■ DESCRIPTION OF THE TASK:
Begin at the top of the records below and print each line exactly until the line containing "[Hot Keywords:] (1252, 53)" has been printed; any pictures are to be left out.

[Pixel coordinate grounding data]
━━━

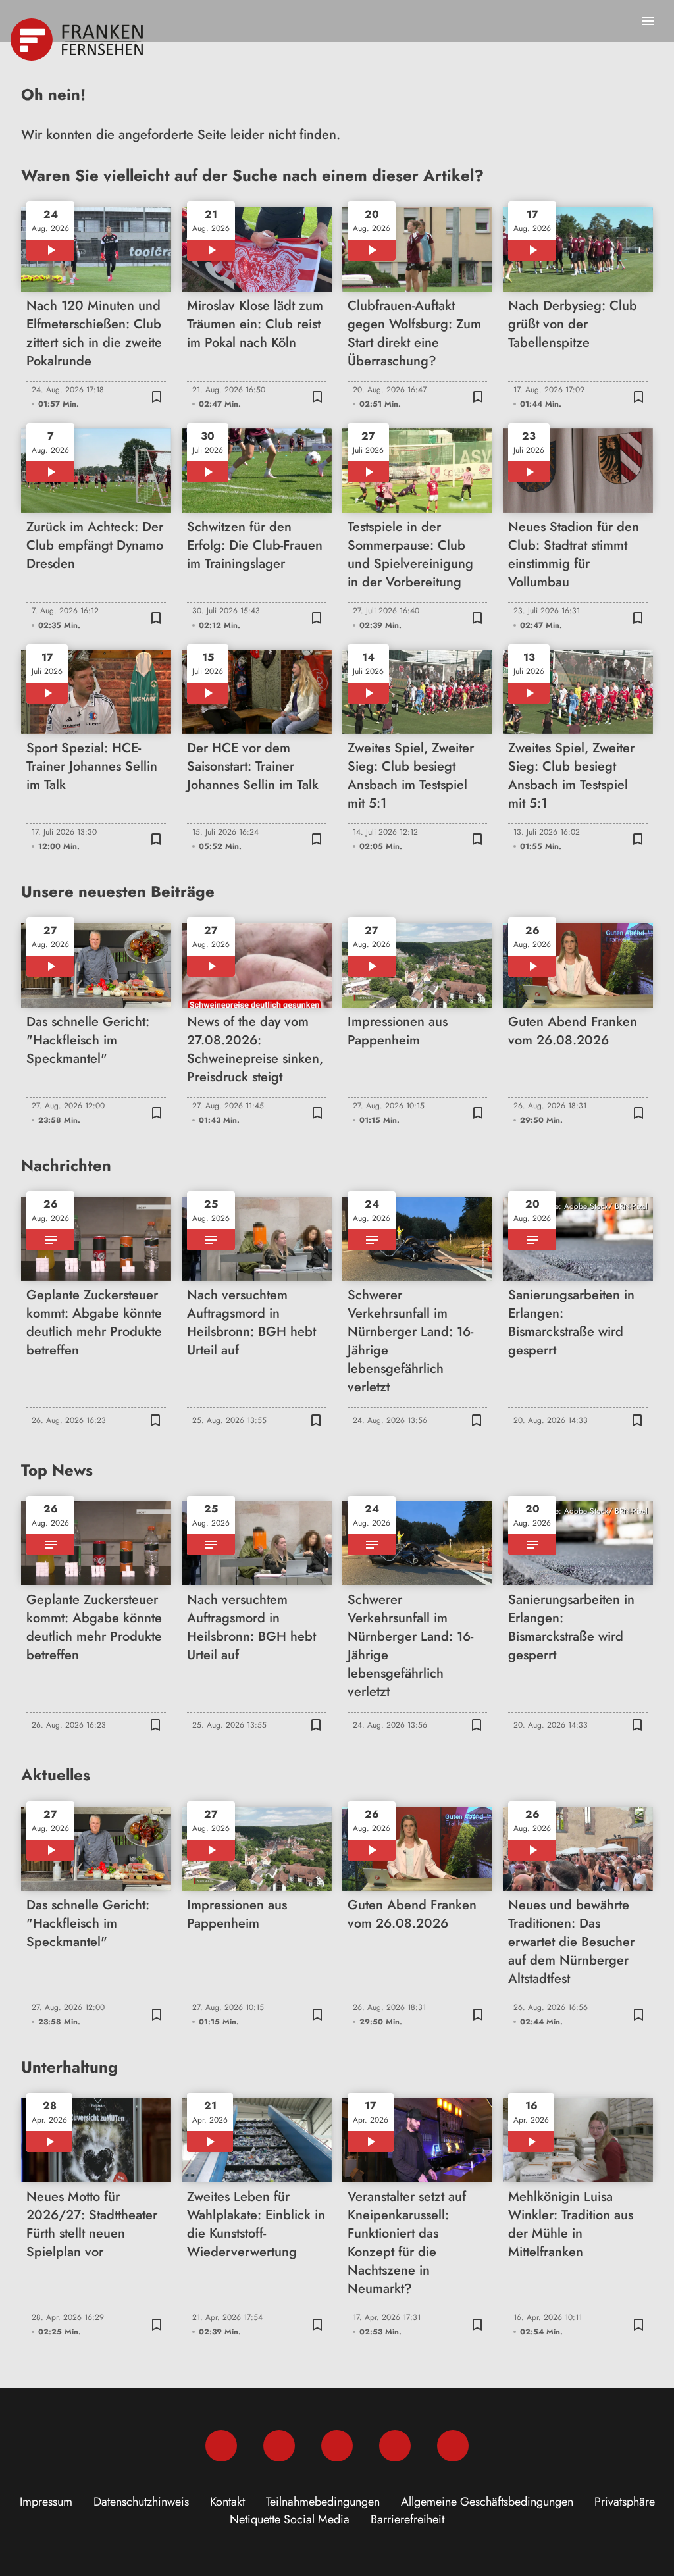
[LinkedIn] (395, 2445)
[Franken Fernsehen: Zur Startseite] (78, 39)
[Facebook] (221, 2445)
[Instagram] (279, 2445)
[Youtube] (337, 2445)
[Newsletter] (453, 2445)
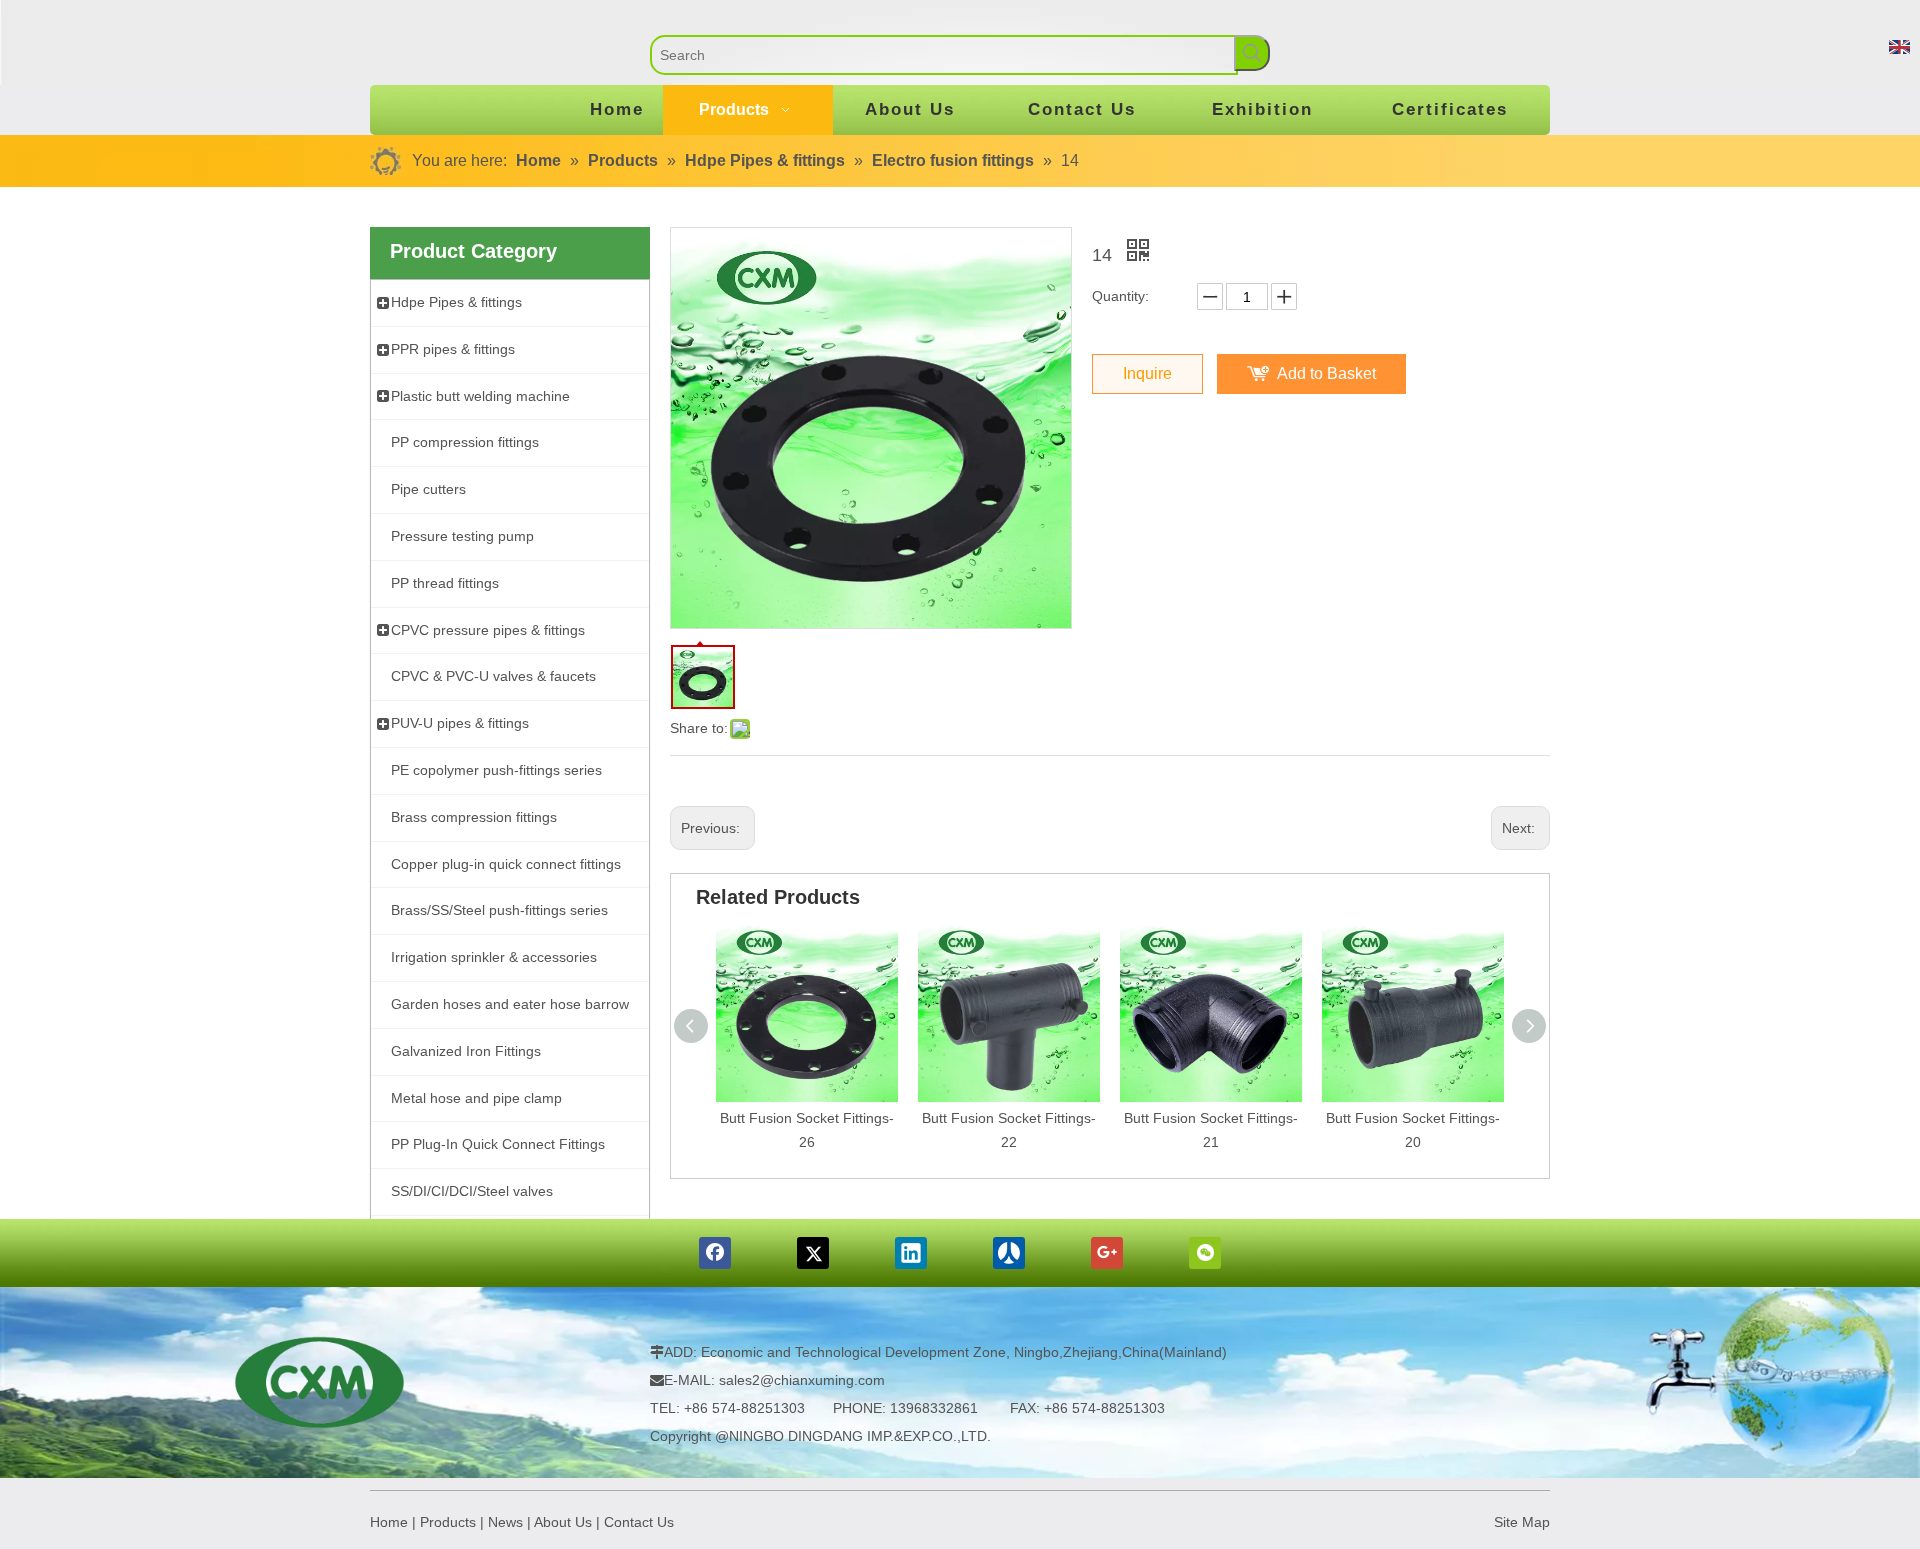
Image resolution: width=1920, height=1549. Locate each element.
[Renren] (1009, 1253)
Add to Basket (1326, 373)
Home (389, 1522)
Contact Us (639, 1522)
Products (448, 1522)
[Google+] (1107, 1253)
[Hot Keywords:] (1252, 53)
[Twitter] (813, 1253)
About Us (563, 1522)
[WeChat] (1205, 1253)
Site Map (1522, 1522)
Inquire (1147, 373)
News (505, 1522)
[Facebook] (715, 1253)
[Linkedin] (911, 1253)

━━━

■ FINAL ANSWER:
[LinkedIn] (395, 2445)
[Franken Fernsehen: Zur Startseite] (78, 39)
[Facebook] (221, 2445)
[Instagram] (279, 2445)
[Youtube] (337, 2445)
[Newsletter] (453, 2445)
Image resolution: width=1920, height=1549. Locate each element.
[Renren] (1009, 1253)
Add to Basket (1326, 373)
Home (389, 1522)
Contact Us (639, 1522)
Products (448, 1522)
[Google+] (1107, 1253)
[Hot Keywords:] (1252, 53)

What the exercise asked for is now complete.